The lawyers were outraged by this suggestion. Mr. O’Roarke was a respected businessman. He had nothing to do with the IRA or hit men or anything like that.
“You shouldn’t believe everything you read in the Sunday World ,” O’Roarke said. “I’m just a businessman. I keep my nose out of politics. I don’t know these people.”
“You waked Alan Locke,” I said.
“The bowling club waked him. He was a club member.”

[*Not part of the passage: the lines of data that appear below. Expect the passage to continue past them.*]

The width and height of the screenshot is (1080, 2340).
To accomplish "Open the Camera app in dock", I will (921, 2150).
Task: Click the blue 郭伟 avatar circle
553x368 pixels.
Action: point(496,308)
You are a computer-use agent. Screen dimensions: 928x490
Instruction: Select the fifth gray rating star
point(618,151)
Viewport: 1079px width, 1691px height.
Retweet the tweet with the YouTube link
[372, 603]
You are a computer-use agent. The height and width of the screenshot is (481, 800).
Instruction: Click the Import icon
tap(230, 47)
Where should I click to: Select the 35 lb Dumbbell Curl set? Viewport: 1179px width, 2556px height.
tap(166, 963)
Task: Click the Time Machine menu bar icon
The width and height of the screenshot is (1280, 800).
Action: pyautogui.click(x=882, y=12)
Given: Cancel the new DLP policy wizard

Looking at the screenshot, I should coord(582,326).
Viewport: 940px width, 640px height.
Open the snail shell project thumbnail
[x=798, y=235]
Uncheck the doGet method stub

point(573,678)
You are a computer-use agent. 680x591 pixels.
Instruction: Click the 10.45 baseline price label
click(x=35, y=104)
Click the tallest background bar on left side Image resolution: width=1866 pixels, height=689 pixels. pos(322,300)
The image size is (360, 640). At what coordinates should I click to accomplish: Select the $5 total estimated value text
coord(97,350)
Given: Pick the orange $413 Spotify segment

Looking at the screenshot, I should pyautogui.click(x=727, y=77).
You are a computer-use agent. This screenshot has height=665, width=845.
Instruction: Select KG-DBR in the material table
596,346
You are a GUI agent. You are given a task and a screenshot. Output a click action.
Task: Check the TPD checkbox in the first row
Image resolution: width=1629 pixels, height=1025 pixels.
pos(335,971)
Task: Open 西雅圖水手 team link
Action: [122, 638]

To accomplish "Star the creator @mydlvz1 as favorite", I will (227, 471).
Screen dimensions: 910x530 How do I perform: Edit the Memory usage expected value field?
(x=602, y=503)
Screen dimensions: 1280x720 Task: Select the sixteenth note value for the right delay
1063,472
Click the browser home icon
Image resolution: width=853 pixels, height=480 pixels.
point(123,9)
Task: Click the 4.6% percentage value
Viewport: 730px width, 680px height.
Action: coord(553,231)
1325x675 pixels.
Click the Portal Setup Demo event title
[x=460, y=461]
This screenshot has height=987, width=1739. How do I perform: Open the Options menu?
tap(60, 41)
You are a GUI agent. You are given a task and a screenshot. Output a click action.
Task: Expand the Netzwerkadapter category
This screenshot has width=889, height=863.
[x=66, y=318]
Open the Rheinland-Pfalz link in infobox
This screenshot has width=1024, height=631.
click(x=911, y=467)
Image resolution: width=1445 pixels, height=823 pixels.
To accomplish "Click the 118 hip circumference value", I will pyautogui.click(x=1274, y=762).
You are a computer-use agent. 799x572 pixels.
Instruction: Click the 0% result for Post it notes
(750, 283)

“Come on, Brendan, don’t you see that we’re trying to help you here? People are bumping off your guys. Eventually, they are going to move up the chain,” I said.
O’Roarke laughed. “Very dramatic, I’m sure. But it’s got nothing to do with me. I build houses. That’s all.”
“Then, why did you agree to this interview?” I asked.
“I always like to cooperate with the police. You seemed really anxious to talk to me, so I thought I would give you the opportunity. But this wild-goose chase of yours is really a bit too much for me. Youse have all got a great imagination, so youse have.”
“You’ve got nothing to contribute to the case?” Clare asked, exasperated.
“I don’t see how I could, since I never met Eileen and I don’t really know Alan Locke that well.”
Brendan poured himself a glass of water from a pitcher on the table and smiled at us all again.
“You’re not getting the big picture, Brendan. Don’t you see what’s happening, here?” I asked him in Irish.
“What’s happening?” Brendan replied in Irish that wasn’t quite as good as mine.
“Your killers are being killed. Whatever coup de main you were planning against your pals in the IRA is being snuffed out before it gets going,” I continued.
“What are you talking about?”
“You sent at least two of your best people north as sleeper agents. Waiting for your orders to execute a plan. But someone has betrayed you. Someone has found out about that plan. You’ve been outgeneraled. They’ve killed your soldiers and they’re going to be coming for you next,” I said in English.
“Who?”
“I don’t know. But if you help us, we can stop this war before it gets started.”
“You don’t know anything, Duffy. You’re a fucking amateur. A part-time policeman who is swimming in very dangerous waters,” Brendan said.
“My client does not imply—” one of the lawyers began before Brendan cut him off with a gesture.
“I certainly appreciate the warning and your concern for my safety,” I said.
“Who said I had any concern for a fucking traitor who has taken the king’s shilling?” Brendan said, leaning across the table toward me. “You disgust me. You are worse than the Brits; you are worse than the Prods; you are the lowest form of fucking life there is. A Catholic in the police. A parasite who betrays his own. Now, why don’t you fuck off back to Belfast, the whole lot of you!”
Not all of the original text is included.